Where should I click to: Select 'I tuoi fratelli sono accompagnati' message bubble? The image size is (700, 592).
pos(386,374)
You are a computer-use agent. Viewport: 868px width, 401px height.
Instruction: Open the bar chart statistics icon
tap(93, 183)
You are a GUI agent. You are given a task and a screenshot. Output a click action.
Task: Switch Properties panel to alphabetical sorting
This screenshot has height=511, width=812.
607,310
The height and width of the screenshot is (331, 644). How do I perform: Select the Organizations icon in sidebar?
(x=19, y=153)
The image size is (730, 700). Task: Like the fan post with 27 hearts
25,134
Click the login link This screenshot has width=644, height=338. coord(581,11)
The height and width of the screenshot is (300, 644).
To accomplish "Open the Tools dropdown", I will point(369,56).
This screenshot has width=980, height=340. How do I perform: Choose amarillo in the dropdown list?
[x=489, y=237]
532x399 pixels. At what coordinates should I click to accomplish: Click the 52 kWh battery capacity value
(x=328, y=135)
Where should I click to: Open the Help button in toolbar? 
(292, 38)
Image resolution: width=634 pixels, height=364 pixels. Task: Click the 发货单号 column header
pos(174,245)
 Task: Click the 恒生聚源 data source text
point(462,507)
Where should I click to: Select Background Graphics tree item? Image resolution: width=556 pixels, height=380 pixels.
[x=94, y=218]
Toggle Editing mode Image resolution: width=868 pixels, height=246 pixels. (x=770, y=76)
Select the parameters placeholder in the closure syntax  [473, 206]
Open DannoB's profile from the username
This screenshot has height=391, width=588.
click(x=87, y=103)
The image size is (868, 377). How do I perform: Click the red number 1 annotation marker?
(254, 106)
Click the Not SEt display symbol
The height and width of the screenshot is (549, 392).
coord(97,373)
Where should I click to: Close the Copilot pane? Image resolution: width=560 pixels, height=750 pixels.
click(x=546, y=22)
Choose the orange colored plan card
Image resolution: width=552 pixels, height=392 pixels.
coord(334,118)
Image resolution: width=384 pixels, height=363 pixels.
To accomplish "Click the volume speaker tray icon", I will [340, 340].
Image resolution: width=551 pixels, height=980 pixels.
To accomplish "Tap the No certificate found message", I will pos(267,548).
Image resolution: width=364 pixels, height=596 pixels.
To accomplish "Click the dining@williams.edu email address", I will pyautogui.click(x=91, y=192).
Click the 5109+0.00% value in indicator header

------

## What you have to do
The answer should hold the lines from the one containing "This screenshot has height=511, width=812." through the end of the entries above, set down exactly, with both ends included.

## Task answer
This screenshot has height=511, width=812.
607,310
The height and width of the screenshot is (331, 644). How do I perform: Select the Organizations icon in sidebar?
(x=19, y=153)
The image size is (730, 700). Task: Like the fan post with 27 hearts
25,134
Click the login link This screenshot has width=644, height=338. coord(581,11)
The height and width of the screenshot is (300, 644).
To accomplish "Open the Tools dropdown", I will point(369,56).
This screenshot has width=980, height=340. How do I perform: Choose amarillo in the dropdown list?
[x=489, y=237]
532x399 pixels. At what coordinates should I click to accomplish: Click the 52 kWh battery capacity value
(x=328, y=135)
Where should I click to: Open the Help button in toolbar? 
(292, 38)
Image resolution: width=634 pixels, height=364 pixels. Task: Click the 发货单号 column header
pos(174,245)
 Task: Click the 恒生聚源 data source text
point(462,507)
Where should I click to: Select Background Graphics tree item? Image resolution: width=556 pixels, height=380 pixels.
[x=94, y=218]
Toggle Editing mode Image resolution: width=868 pixels, height=246 pixels. (x=770, y=76)
Select the parameters placeholder in the closure syntax  [473, 206]
Open DannoB's profile from the username
This screenshot has height=391, width=588.
click(x=87, y=103)
The image size is (868, 377). How do I perform: Click the red number 1 annotation marker?
(254, 106)
Click the Not SEt display symbol
The height and width of the screenshot is (549, 392).
coord(97,373)
Where should I click to: Close the Copilot pane? Image resolution: width=560 pixels, height=750 pixels.
click(x=546, y=22)
Choose the orange colored plan card
Image resolution: width=552 pixels, height=392 pixels.
coord(334,118)
Image resolution: width=384 pixels, height=363 pixels.
To accomplish "Click the volume speaker tray icon", I will [340, 340].
Image resolution: width=551 pixels, height=980 pixels.
To accomplish "Tap the No certificate found message", I will pos(267,548).
Image resolution: width=364 pixels, height=596 pixels.
To accomplish "Click the dining@williams.edu email address", I will pyautogui.click(x=91, y=192).
Click the 5109+0.00% value in indicator header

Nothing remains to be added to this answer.